| Work order |
Exact copy, pictures excluded: write out every line below.
= = = = =
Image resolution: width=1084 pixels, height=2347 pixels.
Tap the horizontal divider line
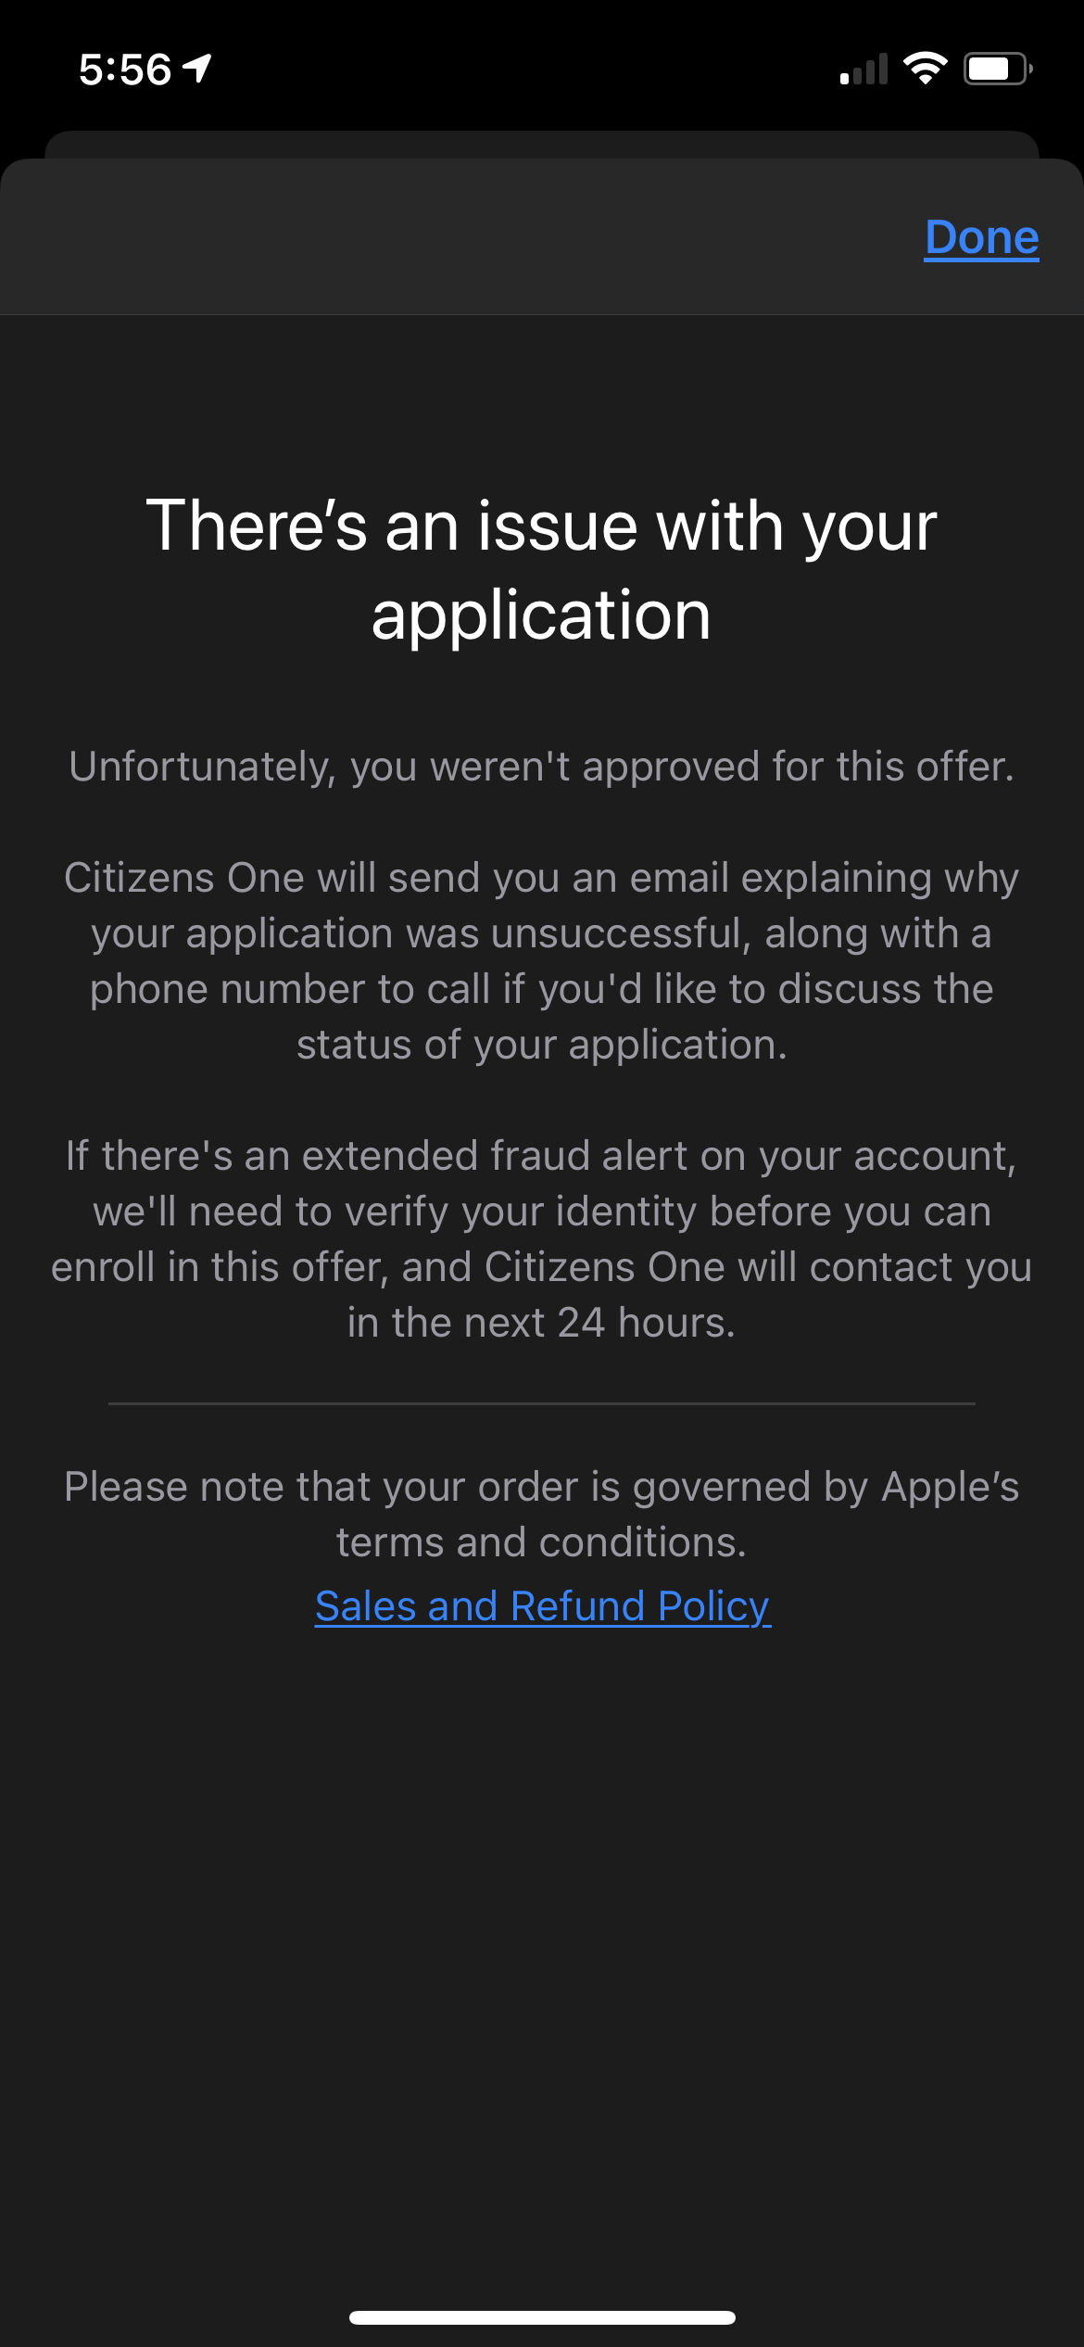coord(542,1403)
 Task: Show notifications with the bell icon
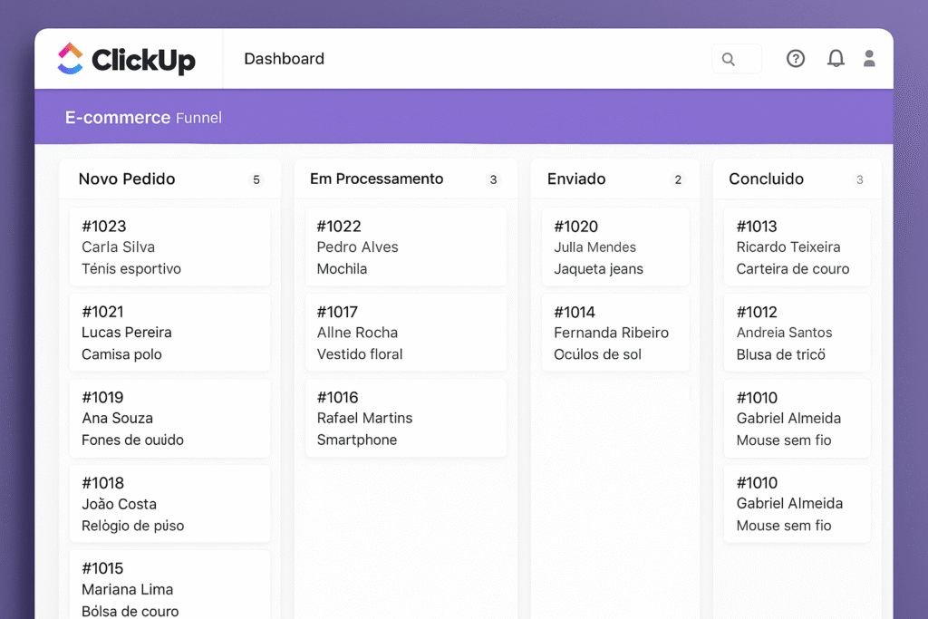click(836, 59)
= = = = =
| Response for this exercise |
Image resolution: width=1084 pixels, height=2347 pixels.
Tap the horizontal divider line
coord(542,1403)
 Task: Show notifications with the bell icon
click(836, 59)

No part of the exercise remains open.